═════ EXERCISE DATA

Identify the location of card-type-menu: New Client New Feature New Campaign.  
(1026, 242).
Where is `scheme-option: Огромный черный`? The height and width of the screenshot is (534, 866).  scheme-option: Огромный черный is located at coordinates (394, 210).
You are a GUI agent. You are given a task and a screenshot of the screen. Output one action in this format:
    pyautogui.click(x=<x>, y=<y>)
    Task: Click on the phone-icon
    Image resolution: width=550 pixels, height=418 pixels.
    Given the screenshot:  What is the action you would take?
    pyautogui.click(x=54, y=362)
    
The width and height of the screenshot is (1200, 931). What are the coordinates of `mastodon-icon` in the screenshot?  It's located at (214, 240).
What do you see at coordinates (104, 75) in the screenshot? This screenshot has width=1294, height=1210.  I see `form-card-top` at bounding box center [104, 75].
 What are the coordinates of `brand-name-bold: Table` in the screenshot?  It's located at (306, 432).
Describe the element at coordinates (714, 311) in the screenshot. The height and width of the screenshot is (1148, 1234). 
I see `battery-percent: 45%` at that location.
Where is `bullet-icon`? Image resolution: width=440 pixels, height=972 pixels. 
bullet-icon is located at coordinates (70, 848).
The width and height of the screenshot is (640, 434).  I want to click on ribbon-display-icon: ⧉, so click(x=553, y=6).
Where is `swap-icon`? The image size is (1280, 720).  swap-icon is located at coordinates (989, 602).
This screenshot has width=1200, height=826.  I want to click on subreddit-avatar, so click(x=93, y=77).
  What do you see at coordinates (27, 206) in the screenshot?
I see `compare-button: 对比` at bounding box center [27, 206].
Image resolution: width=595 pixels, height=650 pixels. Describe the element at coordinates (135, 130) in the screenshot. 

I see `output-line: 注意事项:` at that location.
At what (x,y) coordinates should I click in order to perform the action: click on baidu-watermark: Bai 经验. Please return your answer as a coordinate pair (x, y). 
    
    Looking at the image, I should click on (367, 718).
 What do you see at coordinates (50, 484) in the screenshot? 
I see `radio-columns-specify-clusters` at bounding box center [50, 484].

══════════

Can you edit the records above so that every "The width and height of the screenshot is" reads "The screenshot's width and height are", with nothing else changed?

Identify the location of card-type-menu: New Client New Feature New Campaign.  
(1026, 242).
Where is `scheme-option: Огромный черный`? The height and width of the screenshot is (534, 866).  scheme-option: Огромный черный is located at coordinates (394, 210).
You are a GUI agent. You are given a task and a screenshot of the screen. Output one action in this format:
    pyautogui.click(x=<x>, y=<y>)
    Task: Click on the phone-icon
    Image resolution: width=550 pixels, height=418 pixels.
    Given the screenshot:  What is the action you would take?
    pyautogui.click(x=54, y=362)
    
The screenshot's width and height are (1200, 931). What are the coordinates of `mastodon-icon` in the screenshot?  It's located at (214, 240).
What do you see at coordinates (104, 75) in the screenshot? This screenshot has width=1294, height=1210.  I see `form-card-top` at bounding box center [104, 75].
 What are the coordinates of `brand-name-bold: Table` in the screenshot?  It's located at (306, 432).
Describe the element at coordinates (714, 311) in the screenshot. The height and width of the screenshot is (1148, 1234). 
I see `battery-percent: 45%` at that location.
Where is `bullet-icon`? Image resolution: width=440 pixels, height=972 pixels. 
bullet-icon is located at coordinates (70, 848).
The screenshot's width and height are (640, 434).  I want to click on ribbon-display-icon: ⧉, so click(x=553, y=6).
Where is `swap-icon`? The image size is (1280, 720).  swap-icon is located at coordinates (989, 602).
This screenshot has width=1200, height=826.  I want to click on subreddit-avatar, so click(x=93, y=77).
  What do you see at coordinates (27, 206) in the screenshot?
I see `compare-button: 对比` at bounding box center [27, 206].
Image resolution: width=595 pixels, height=650 pixels. Describe the element at coordinates (135, 130) in the screenshot. 

I see `output-line: 注意事项:` at that location.
At what (x,y) coordinates should I click in order to perform the action: click on baidu-watermark: Bai 经验. Please return your answer as a coordinate pair (x, y). 
    
    Looking at the image, I should click on (367, 718).
 What do you see at coordinates (50, 484) in the screenshot? 
I see `radio-columns-specify-clusters` at bounding box center [50, 484].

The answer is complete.